Inmediato al de los Reyes Católicos está, asimismo, el grandioso mausoleo de doña Juana la Loca y de su esposo Felipe el Hermoso. Lo realizó el escultor español Bartolomé Ordóñez, cumplimentando órdenes del emperador Carlos V. El mármol sepulcral se encuentra cubierto de blasones guirnaldas y animales, y sobre él reposan las yacentes estatuas de la reina loca de amor y del archiduque galante y bello. El rey sostiene la espada, y la reina, el cetro. Las cabezas se apoyan en almohadones.

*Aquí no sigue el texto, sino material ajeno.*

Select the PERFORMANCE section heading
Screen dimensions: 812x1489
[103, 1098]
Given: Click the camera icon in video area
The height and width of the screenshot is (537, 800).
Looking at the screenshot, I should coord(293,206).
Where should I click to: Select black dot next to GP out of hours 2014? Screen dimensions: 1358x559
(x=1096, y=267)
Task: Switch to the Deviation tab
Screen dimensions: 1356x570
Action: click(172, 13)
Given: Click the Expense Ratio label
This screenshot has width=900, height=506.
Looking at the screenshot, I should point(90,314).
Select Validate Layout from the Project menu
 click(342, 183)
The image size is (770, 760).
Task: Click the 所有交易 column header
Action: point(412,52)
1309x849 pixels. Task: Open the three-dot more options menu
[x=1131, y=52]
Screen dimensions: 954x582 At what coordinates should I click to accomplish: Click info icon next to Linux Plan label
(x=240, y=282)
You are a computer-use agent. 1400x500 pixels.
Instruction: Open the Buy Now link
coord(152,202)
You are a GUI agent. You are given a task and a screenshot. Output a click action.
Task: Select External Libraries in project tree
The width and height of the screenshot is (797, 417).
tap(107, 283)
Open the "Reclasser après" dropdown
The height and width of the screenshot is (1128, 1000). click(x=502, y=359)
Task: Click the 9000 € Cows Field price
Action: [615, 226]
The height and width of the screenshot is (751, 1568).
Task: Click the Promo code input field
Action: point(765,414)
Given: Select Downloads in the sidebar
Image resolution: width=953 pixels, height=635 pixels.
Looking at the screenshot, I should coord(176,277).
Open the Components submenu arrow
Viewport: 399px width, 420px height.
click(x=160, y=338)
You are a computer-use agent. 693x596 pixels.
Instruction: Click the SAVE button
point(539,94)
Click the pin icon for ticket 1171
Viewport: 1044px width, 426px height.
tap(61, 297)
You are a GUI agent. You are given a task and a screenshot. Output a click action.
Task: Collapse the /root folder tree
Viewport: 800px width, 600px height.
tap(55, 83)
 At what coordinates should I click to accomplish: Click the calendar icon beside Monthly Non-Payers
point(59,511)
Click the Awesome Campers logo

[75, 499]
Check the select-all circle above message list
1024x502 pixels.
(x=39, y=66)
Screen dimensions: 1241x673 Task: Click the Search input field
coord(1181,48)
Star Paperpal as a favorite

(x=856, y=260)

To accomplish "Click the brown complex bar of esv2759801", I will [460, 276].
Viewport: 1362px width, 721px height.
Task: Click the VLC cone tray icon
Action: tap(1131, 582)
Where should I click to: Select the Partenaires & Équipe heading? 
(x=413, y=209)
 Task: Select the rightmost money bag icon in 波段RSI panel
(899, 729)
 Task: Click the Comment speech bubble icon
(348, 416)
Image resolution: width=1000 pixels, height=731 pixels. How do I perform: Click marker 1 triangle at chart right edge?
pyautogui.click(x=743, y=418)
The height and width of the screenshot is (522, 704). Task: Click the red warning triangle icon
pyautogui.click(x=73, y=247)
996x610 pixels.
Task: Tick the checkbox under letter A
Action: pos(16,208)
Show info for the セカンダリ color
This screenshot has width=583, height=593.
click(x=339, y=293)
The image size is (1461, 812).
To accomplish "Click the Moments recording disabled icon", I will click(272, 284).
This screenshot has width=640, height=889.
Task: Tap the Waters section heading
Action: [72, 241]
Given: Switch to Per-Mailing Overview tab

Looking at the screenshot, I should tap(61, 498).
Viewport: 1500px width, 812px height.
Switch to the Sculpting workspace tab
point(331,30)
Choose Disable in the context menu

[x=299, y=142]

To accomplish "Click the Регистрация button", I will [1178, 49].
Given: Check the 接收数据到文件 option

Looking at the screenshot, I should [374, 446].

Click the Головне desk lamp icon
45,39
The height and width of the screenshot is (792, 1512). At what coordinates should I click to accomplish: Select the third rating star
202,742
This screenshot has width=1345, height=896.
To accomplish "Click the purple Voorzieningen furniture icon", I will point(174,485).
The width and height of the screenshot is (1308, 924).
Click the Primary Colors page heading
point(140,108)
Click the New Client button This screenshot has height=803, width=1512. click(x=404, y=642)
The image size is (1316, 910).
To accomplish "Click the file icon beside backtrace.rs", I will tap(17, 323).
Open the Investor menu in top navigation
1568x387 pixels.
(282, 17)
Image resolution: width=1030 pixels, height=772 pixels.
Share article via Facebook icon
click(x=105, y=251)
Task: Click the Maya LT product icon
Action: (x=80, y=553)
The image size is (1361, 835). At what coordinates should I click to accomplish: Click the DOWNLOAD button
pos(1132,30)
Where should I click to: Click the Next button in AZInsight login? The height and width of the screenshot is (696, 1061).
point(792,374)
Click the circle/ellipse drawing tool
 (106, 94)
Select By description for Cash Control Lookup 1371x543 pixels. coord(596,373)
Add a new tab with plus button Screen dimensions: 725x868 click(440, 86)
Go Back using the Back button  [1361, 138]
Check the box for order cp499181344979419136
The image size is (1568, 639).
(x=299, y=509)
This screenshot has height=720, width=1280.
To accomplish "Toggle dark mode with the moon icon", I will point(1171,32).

Rodea los cenotafios una verja de hierro, adosada a la cual destacan las finas columnas de estilo corintio que realizó el maestro cantero Francisco Florentín, unidas entre sí por los férreos varales sustentadores de los paños de terciopelo que, en determinadas ceremonias religiosas cubrían los mencionados monumentos.

LA CRIPTA
Los cuerpos de doña Isabel l de Castilla y de don Femando V de Aragón, al igual que los de don Felipe y doña Juana, no yacen en los mencionados cenotafios, sino en el interior de dos descomunales féretros de plomo, reforzados con fajas de hierro, con coronadas iniciales, que se encuentran depositados en una pequeña cripta emplazada al pie del altar mayor, en derredor de la cual corre un banco de piedra donde, en parecidos ataúdes, yacen doña Juana la Loca y don Felipe el Hermoso y el príncipe don Miguel, hijo del rey de Portugal don Manuel el Venturoso y de doña Isabel de Castilla, la malograda primogénita de los Reyes Católicos.

Al lado de los ínclitos monarcas, hasta que Felipe II dispuso su traslado al real monasterio de San Lorenzo de El Escorial, estuvo enterrada también la emperatriz doña Isabel de Portugal, esposa de Carlos V, la hermosísima soberana que retrató «El Tiziano» y que fue causa que aceleró la conversión de San Francisco de Borja al proceder a la entrega de su cadáver, que, por orden de su imperial esposo, condujo hasta allí, desde Toledo.

La cripta sepulcral de los Reyes Católicos se compone de una pequeña estancia abovedada, que preside un pequeño crucifijo, obra de arte alemán de la primera mitad del siglo XVI, al pie del cual destacan una corona y un cetro.

Restaurada en el año 1938, produce una fuerte impresión a cuantos la visitan. Tan impresionante lugar hace vibrar el corazón con la visión plácida y austera de la muerte. En la ciudad del Darro abundan por doquier las reliquias históricas. Pero nada puede superar en emoción a las magnas reliquias españolas de esas dos cajas fúnebres, augusta y sencillamente señaladas, cada una de ellas, con una sola letra: una «F» y una «Y».